• Exercise directions: What lines of the data below hold the string "profile"? Copy each one out.

Task inputs section start

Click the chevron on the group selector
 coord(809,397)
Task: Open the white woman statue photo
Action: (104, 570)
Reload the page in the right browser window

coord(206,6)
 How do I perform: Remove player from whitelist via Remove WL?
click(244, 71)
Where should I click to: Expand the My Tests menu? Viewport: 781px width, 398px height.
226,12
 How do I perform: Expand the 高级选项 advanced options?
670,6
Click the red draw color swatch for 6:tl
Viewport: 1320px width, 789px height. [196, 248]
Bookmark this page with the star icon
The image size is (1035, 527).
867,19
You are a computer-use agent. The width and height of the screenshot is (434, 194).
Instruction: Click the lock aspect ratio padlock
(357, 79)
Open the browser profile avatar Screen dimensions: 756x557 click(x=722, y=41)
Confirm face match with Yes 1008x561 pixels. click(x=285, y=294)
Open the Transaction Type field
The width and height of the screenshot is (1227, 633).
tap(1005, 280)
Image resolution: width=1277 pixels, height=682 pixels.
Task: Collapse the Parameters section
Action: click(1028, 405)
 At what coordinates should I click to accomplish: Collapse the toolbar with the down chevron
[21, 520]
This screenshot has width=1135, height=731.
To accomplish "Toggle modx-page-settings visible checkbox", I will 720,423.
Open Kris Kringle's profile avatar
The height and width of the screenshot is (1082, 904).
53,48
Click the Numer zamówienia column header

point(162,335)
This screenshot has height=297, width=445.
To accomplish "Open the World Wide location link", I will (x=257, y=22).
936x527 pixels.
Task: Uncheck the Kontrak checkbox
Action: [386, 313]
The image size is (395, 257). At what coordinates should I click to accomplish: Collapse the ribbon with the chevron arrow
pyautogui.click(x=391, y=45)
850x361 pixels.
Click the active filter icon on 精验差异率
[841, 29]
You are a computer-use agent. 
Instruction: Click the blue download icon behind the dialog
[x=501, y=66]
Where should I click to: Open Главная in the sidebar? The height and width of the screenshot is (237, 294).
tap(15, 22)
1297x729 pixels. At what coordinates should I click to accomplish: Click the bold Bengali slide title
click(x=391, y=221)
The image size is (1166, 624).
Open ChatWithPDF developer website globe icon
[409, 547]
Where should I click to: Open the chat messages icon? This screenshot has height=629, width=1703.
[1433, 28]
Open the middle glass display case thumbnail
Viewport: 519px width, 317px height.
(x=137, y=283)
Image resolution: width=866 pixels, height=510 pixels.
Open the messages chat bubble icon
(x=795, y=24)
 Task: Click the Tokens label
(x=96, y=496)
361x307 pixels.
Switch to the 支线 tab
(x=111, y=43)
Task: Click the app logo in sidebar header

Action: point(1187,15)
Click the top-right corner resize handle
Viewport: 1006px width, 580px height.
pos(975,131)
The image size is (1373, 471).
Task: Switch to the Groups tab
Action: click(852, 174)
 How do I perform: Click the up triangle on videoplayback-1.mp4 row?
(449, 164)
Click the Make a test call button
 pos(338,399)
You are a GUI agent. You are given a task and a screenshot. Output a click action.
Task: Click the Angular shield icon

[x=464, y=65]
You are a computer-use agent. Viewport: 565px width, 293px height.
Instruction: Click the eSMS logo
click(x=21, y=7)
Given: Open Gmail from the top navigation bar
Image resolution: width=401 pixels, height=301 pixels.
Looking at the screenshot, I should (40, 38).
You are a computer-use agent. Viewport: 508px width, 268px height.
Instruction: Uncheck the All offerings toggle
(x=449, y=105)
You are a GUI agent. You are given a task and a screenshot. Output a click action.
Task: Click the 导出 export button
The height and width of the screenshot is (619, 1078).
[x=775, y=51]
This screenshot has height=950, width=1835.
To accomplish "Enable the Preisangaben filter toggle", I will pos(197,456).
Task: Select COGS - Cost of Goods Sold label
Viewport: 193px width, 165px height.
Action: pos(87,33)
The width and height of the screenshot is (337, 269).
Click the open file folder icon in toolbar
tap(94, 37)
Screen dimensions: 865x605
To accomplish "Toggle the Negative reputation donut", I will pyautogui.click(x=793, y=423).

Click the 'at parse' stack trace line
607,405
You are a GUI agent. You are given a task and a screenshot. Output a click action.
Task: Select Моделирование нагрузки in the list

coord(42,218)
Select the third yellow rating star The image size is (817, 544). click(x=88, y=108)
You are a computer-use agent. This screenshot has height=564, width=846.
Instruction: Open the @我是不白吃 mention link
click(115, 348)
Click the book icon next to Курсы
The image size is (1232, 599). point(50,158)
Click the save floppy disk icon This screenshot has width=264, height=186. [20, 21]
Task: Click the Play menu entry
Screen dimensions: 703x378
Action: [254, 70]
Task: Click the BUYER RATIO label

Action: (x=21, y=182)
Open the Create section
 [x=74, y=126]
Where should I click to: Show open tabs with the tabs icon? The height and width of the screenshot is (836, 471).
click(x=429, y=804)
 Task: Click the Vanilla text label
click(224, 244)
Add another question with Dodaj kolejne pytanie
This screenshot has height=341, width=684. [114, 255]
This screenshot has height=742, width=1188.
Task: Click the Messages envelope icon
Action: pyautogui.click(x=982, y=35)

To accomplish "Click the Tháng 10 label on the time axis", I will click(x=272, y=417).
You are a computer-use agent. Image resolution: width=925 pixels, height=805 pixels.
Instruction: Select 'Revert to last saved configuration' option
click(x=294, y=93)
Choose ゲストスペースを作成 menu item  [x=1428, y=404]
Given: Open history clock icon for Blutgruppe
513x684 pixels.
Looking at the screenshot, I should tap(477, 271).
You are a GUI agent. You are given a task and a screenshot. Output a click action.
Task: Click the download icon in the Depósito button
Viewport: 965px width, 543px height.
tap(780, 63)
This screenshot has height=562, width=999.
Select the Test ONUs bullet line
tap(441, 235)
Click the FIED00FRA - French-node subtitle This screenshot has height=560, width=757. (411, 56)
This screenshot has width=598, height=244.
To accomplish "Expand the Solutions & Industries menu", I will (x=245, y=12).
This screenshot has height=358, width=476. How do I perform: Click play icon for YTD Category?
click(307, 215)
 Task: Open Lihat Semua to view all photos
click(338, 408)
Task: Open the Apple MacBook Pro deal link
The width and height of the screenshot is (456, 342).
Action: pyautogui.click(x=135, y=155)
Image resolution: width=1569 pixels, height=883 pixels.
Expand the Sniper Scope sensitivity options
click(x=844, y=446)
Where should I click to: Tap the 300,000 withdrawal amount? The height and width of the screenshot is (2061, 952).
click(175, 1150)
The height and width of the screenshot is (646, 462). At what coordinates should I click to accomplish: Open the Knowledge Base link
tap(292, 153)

Task inputs section end

• Solution:
Open the browser profile avatar Screen dimensions: 756x557 click(x=722, y=41)
Open Kris Kringle's profile avatar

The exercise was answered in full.